Stripped of his keyboard virtuosity, encyclopedic knowledge of counterpoint, psalm tones, and Lutheran chorale tunes, this Bach is an imbecile, tripping on his rhythms like some winsome puppy whose ears are too big. Reducing themes to a recitation of scales in octaves on the keyboard, Bach becomes Hanon for the beginner piano student, stuttering at the arrivals we all expect and love, fragmenting their theses without bringing a single musical idea to a satisfying resolution. This is confusing — to hear something like Bach become something different.
This is something different that is worth thinking about. Idiot though Bach may become, Jacques Loussier proves he is not one. There is a long-standing curiosity between Baroque music and jazz. It is not as ridiculous as it sounds: The Baroque era of music culminated in the embellishment and formalization of a history of improvisation — accompaniment for recit sections of early Baroque opera is often left unmarked, save a few numbers for the harpsichord suggesting chord progressions to help narrate the drama. Vivaldi introduces the cadenza to the concerto form, in which the solo instrumentalist is asked to freely improvise a closing cadence, often minutes long, on the theme of the movement just prior to the close of the piece. Even in Bach: Entire movements of his keyboard Partiten of Suites demand rigorous improvisation.
Loussier exacerbates the situation, but it is hard to explain how: This isn’t a reading of Bach in the traditional sense. Certainly, the works are there — Invention No. 8, the one your piano teacher made you play ad nauseam, floats on a soft bed of drum set and double bass, the dizzying whorl of the Prelude No. 2 in the first book of the Well Tempered Clavier weaves its way between through a fog of improvisation. There are counter-melodies that Bach implies but clearly does not have enough fingers to implement. Even in the twenty-first century Loussier performs with the same limitations.

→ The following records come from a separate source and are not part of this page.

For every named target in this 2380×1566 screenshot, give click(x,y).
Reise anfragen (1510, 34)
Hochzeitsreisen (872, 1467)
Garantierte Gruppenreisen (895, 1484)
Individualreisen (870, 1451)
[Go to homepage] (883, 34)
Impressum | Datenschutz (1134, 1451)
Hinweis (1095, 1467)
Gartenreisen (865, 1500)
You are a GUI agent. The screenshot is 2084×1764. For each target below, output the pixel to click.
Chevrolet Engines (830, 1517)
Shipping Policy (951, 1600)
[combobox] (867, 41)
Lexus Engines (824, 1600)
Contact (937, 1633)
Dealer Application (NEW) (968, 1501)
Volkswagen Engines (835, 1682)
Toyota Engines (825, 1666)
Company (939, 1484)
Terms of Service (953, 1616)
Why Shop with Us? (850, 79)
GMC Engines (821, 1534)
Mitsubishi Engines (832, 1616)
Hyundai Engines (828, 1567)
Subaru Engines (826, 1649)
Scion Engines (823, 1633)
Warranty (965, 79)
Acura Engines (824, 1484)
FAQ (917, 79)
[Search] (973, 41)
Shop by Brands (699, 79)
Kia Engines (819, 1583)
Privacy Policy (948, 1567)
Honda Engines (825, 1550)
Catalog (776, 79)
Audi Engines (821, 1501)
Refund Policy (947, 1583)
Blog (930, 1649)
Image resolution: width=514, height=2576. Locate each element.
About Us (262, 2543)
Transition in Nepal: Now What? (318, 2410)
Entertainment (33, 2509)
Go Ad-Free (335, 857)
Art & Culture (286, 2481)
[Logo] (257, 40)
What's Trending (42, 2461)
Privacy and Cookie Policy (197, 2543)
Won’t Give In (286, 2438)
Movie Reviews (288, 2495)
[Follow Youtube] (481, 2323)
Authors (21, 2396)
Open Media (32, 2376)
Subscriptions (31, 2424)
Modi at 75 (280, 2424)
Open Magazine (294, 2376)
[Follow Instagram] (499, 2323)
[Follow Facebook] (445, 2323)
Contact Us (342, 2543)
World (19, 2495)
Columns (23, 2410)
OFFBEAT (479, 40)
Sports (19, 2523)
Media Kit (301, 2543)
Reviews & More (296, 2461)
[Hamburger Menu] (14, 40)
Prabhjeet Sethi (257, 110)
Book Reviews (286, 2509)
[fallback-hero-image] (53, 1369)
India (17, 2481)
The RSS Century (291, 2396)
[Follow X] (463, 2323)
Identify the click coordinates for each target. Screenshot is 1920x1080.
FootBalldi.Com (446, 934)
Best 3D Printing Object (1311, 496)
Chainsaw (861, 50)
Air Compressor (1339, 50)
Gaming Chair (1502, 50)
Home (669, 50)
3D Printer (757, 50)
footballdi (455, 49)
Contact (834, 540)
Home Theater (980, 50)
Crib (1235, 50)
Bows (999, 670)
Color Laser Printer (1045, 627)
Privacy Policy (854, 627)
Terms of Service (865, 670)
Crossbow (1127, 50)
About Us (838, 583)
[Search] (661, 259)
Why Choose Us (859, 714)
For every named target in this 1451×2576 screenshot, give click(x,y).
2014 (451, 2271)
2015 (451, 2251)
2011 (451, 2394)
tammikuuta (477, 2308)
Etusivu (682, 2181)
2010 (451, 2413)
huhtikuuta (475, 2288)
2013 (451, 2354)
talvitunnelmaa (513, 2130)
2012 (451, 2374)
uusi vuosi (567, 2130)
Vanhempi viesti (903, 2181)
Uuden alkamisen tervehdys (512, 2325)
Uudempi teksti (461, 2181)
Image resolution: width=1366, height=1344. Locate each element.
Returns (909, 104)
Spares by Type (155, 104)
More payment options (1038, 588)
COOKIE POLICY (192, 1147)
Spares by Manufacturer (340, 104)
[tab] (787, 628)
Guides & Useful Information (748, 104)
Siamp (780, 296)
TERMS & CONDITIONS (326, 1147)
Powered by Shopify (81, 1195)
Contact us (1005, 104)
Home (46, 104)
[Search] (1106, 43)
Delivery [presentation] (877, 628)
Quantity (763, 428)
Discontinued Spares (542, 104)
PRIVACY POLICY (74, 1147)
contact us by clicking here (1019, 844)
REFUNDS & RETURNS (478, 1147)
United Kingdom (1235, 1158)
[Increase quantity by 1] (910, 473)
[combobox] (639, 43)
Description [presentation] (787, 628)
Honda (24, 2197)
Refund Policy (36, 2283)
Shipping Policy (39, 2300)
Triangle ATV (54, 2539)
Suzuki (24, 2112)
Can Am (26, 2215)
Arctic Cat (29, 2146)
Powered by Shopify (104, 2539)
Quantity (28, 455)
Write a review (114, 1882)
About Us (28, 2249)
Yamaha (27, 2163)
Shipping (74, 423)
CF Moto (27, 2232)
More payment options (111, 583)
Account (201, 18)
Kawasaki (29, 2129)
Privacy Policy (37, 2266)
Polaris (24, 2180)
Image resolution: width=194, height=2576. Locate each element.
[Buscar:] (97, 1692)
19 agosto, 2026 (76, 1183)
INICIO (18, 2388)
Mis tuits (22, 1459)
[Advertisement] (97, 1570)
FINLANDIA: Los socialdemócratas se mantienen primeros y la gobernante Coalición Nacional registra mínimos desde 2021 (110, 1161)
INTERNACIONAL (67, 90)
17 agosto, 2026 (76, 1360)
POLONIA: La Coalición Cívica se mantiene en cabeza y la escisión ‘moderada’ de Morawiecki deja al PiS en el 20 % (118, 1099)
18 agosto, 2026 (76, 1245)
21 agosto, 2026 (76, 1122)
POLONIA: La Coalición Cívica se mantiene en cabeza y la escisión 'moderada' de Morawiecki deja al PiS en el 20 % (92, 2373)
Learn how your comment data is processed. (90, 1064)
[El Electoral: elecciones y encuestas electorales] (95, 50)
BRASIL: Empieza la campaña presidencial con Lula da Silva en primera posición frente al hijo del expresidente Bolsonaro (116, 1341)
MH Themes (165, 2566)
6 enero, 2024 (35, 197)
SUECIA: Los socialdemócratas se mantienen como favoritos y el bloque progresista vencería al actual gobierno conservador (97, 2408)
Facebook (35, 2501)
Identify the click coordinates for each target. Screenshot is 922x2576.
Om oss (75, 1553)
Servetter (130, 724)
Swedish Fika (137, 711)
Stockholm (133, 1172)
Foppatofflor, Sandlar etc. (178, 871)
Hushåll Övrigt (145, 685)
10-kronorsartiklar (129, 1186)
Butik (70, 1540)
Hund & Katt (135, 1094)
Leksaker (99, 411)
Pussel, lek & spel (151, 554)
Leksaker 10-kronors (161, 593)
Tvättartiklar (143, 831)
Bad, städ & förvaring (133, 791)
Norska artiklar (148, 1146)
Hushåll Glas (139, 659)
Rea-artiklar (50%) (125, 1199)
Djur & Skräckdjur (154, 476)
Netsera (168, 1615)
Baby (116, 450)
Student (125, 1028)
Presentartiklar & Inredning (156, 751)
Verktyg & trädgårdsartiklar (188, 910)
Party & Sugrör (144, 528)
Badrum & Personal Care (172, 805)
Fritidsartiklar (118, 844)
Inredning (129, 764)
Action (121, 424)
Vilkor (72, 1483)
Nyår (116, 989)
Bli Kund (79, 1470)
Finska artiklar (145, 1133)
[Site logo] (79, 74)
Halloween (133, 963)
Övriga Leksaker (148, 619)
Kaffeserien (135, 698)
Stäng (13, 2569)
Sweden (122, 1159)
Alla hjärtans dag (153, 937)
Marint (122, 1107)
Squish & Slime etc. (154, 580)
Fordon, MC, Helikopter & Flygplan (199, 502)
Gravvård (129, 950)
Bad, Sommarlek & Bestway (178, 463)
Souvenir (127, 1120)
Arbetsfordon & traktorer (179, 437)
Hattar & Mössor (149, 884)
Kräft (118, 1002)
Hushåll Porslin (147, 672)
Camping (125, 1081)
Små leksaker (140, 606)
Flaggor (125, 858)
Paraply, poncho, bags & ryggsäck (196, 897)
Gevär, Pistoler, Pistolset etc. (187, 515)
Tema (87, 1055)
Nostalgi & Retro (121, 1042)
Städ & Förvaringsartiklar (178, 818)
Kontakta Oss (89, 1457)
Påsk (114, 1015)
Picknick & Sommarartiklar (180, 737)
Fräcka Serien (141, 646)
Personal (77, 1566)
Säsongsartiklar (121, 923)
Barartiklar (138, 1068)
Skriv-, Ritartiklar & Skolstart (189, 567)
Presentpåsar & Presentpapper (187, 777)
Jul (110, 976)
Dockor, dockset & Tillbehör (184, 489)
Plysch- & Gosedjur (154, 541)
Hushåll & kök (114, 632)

It is incredibly interesting to follow this thread and play the game that Loussier plays with Bach’s work, in the same manner, Bach himself played with the work of Buxtehude, Luther, Pope Gregor, and countless other composers.
For the most part, the results are successful. Maybe there is a difference in opinion on aesthetics, but some works hit a sour note: Some passages sound like Bach played to the beat-box of a synthesizer. In other places, the accompaniment becomes too dramatic, too maudlin. But they are all always fascinating.
I would like very much to say that I understand jazz. Every piece of music has its narrative — a story that it means to express. I can approach an understanding of how much of Western classical music goes about conveying its narrative; how themes and melodies morph into mere tropes of their previous selves and hold some sort of meaning.
Jazz uses a different language that is distinct from, but not unrelated to, the one I know and have come to appreciate. Sure: it bothers me very much that “Chorale No. 1 ‘Sleepers Awake’” finds space to incorporate the Blue Danube but forgets all about Luther’s eponymous cantus firmus. In a way, to hear the piece without the stolid Wachet auf, ruft uns die Stimme in the base is to miss the point of Bach’s masterwork. But understand: to demand melody is to miss the point of Loussier’s reading of Bach’s work.
This is all hopelessly confusing and maybe that is the attraction. But this is a non-debate. And even though this lack of discourse belies the heart of my angst about musical forms, syntax, and narrative, it does not really matter on any fundamental level, at least in listening to Loussier play Bach.